“Karya tulis ilmiah bukan sekadar memenuhi tugas tetapi latihan berpikir yang mengasah logika, menguji gagasan, dan membangun karakter ilmiah mahasiswa. Dari situlah muncul integritas dan daya kritis,” ujarnya.
Sufyan juga membagikan strategi praktis bagi mahasiswa, seperti cara menemukan topik yang relevan, menyusun struktur tulisan yang efektif, dan menggunakan sumber digital secara etis agar karya ilmiah memiliki bobot akademik sekaligus daya tarik publik.

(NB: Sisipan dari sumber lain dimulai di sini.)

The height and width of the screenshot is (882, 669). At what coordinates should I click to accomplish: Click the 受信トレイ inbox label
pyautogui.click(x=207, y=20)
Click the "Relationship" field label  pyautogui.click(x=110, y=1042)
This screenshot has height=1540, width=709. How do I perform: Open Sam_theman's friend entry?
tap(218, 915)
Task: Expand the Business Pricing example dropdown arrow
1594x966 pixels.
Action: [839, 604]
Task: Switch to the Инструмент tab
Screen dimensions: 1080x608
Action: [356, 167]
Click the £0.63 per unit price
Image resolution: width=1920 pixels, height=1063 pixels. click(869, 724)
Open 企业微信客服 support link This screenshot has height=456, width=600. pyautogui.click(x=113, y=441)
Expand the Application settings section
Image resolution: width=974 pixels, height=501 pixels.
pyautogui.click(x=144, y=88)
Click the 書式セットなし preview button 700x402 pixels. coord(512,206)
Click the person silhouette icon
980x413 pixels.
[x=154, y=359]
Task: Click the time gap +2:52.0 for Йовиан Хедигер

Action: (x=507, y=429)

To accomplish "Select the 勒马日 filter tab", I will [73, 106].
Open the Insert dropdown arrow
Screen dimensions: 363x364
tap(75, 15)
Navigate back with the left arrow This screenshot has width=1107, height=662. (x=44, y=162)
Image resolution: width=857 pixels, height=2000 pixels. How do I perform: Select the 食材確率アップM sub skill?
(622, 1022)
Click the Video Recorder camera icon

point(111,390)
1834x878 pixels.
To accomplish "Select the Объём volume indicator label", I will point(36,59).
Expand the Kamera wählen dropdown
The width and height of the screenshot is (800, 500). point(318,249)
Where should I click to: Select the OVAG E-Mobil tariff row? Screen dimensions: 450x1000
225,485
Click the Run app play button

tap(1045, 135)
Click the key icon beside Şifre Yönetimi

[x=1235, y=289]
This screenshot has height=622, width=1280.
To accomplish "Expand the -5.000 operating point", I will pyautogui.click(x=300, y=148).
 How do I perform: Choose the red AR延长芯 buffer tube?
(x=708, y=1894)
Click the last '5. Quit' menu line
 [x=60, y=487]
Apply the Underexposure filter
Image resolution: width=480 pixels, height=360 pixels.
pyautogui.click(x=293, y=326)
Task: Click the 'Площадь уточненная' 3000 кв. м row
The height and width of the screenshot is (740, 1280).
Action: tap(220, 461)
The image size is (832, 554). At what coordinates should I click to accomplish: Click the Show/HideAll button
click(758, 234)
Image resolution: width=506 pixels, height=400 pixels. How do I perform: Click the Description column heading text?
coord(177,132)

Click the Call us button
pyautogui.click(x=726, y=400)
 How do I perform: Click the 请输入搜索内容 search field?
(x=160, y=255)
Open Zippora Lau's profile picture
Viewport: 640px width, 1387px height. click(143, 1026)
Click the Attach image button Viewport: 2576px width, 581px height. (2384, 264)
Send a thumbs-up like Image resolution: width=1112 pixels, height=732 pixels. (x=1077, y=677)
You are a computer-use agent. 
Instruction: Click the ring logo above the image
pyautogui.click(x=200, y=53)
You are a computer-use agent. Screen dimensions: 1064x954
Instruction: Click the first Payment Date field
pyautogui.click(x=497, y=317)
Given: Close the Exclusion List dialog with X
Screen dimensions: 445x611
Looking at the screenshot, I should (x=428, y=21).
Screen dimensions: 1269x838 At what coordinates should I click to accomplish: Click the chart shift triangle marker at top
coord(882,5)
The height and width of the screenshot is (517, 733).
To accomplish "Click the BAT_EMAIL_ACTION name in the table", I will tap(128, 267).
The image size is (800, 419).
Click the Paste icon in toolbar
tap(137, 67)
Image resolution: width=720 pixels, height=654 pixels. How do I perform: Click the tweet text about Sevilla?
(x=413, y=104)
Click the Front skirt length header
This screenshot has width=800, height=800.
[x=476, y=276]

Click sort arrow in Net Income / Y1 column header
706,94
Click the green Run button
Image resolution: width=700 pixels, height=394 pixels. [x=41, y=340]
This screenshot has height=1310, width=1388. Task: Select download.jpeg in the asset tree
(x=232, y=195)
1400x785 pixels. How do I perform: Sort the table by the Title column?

Penanggung jawab kegiatan, Ratu Anna Lesmi Kencana, S.Sos., M.Ikom., selaku Kaprodi Hubungan Masyarakat dan Komunikasi Digital (HMKD), menjelaskan bahwa kegiatan ini merupakan bagian dari upaya program studi untuk memperkuat budaya ilmiah di lingkungan kampus.
“Studium generale ini dirancang agar mahasiswa memahami bahwa karya ilmiah bukan sekadar formalitas untuk lulus. Ini adalah wadah untuk berpikir kritis, menulis dengan reflektif, dan menyalurkan gagasan yang bermanfaat bagi masyarakat,” ujar Anna.